#### [Page extract]
>>>>
Updated on August 22, 2025

Quick Overview #

Technique Overview #

The Auger parameter is a powerful tool for chemical analysis due to its sensitivity to the local chemical environment, its independence from charging, and its ability to provide insights into both initial- and final-state effects. The use of Auger parameters and Wagner plots can significantly enhance the information obtained from XPS measurements.

Applications and Fields #

  • Analysing metal-ligand bonding
  • Determining the surface stoichiometry of thin films
  • Characterizing catalysts and interfaces
  • Studying the effect of crystallinity and adsorption
  • Analysing free atoms, elemental solids, and atoms in molecules
  • Investigating the electronic properties of clusters on different supports
  • Identifying different coordination environments in materials
Wagner plot for unknown nickel samples

What is the Auger Parameter? #

If you don’t want through some of the maths behind these transitions – visit our page on the Auger parameter!
<<<<
#### [Request 1]
Decide whether each statement agrees with the Auger parameter text, answering yes or no and quoting the words of the text that settle it: (a) the Auger parameter does not depend on charging; (b) characterizing catalysts and interfaces is listed as an application; (c) Wagner plots reduce the information obtained from XPS measurements.
#### [Request 2]
Write what comes next in the Auger parameter text, picking up after its final line.
The material plays no part in this work.

#### [Data supplied]
>>>>
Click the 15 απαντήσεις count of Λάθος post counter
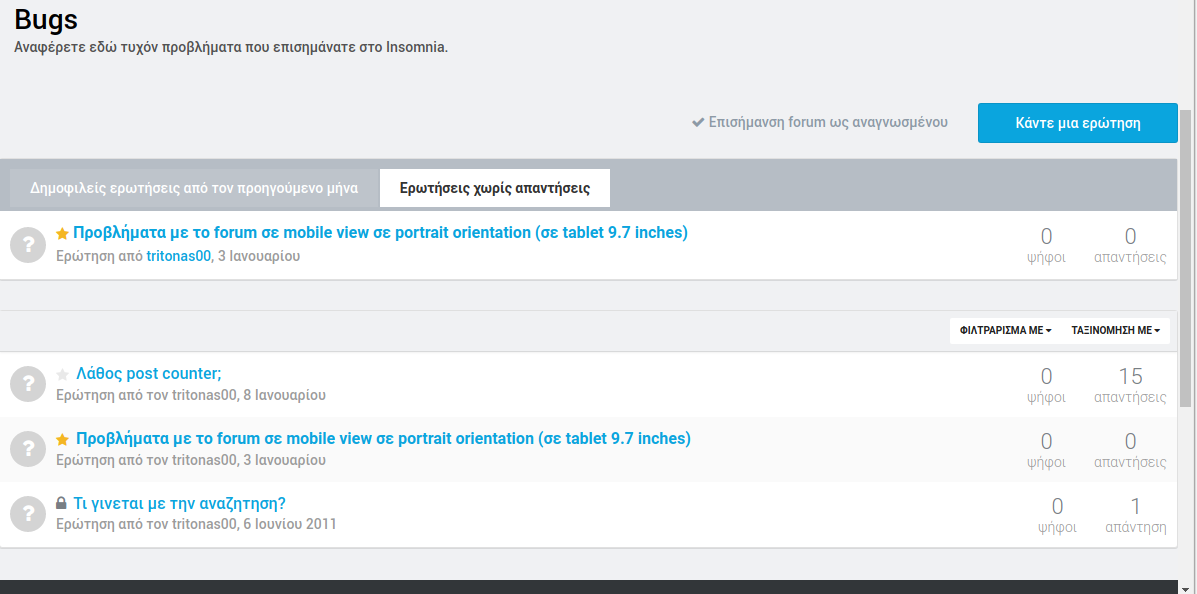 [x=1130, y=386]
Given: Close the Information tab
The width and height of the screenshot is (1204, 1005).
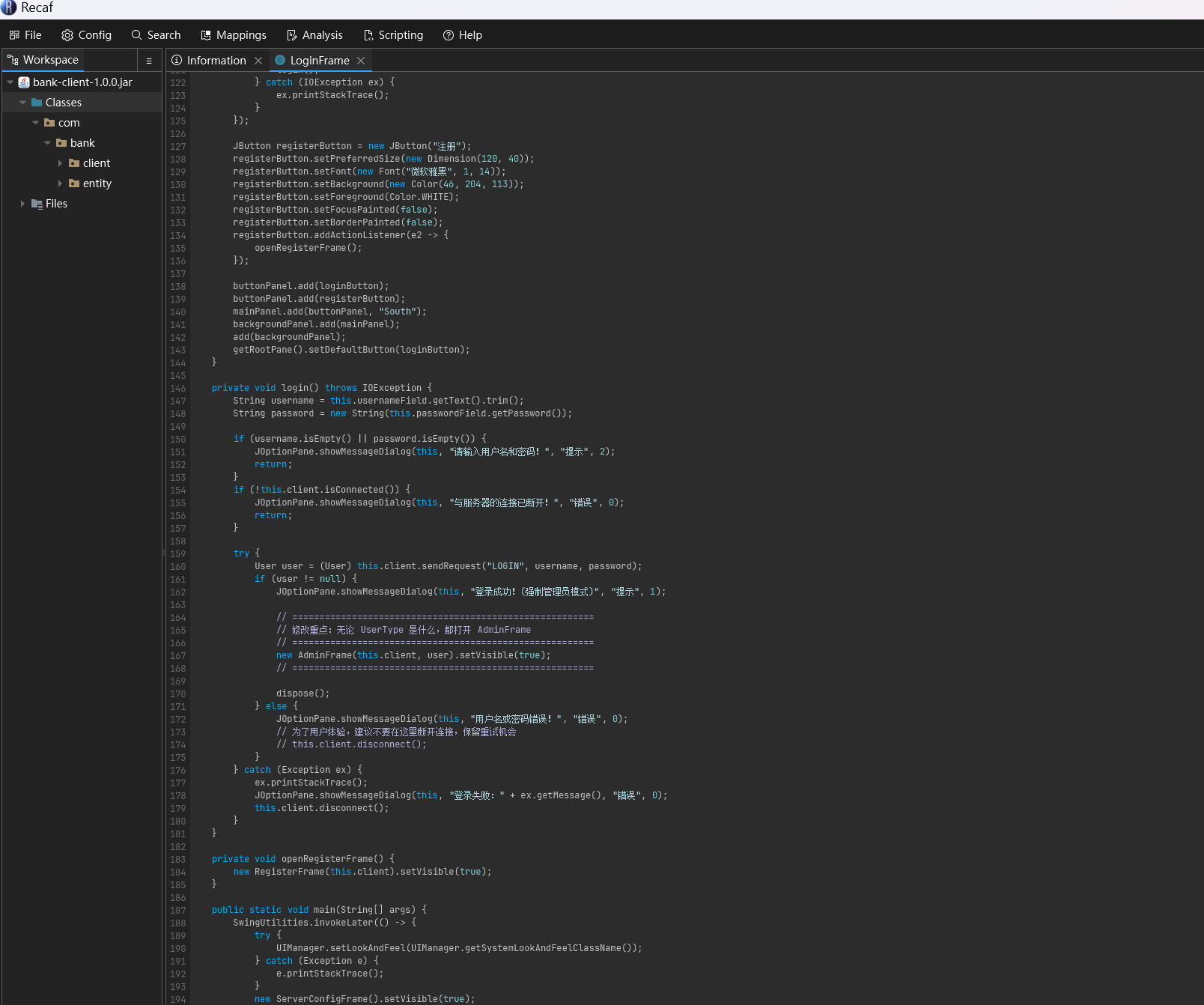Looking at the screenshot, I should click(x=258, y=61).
<<<<
#### [Task answer 1]
(a) Yes: "its independence from charging"
(b) Yes: "Characterizing catalysts and interfaces"
(c) No: "can significantly enhance the information obtained from XPS measurements"

#### [Task answer 2]
The Auger parameter is a quantity derived from both photoelectron and Auger electron kinetic energies that is used to characterize the chemical and physical state of a material. It is defined as the sum of the kinetic energy of an Auger electron and the binding energy of a core electron.(1) Because it uses the difference between two line energies from the same element in the same sample, the Auger parameter is independent of static charge corrections and work function measurements.(2) The Auger parameter is especially useful for studying the chemical environment of core-ionized atoms because its shifts are equal to twice the change in extra-atomic relaxation energy, which reflects the electronic interaction with surrounding atoms. The parameter is also a direct measure of the polarizability of the chemical environment of the core-ionized atom.(3)

What Can This Actually Tell Us? #

The Auger parameter is sensitive to the chemical environment of an atom. Changes in the Auger parameter indicate changes in the chemical state of an element. By comparing the Auger parameter of a material to reference values, the oxidation state and the type of chemical bonds can be identified.(3)
 
For example, the Auger parameter has been used to identify different chemical states of copper,(4) nickel,(5) gallium,(6) and silver(7) compounds.
 
By separating our auger parameter into initial and final state contributions we can gain insights into the ground state charge distribution of an atom, before core ionization occurs, which reflects the chemical bonds formed by the atom and the local electrostatic potential (initial state), and the relaxation energy gained from the electronic interaction with the environment after a core hole is created, and the screening efficiency of the surrounding atom.
 
This can provide more specific information depending on the system.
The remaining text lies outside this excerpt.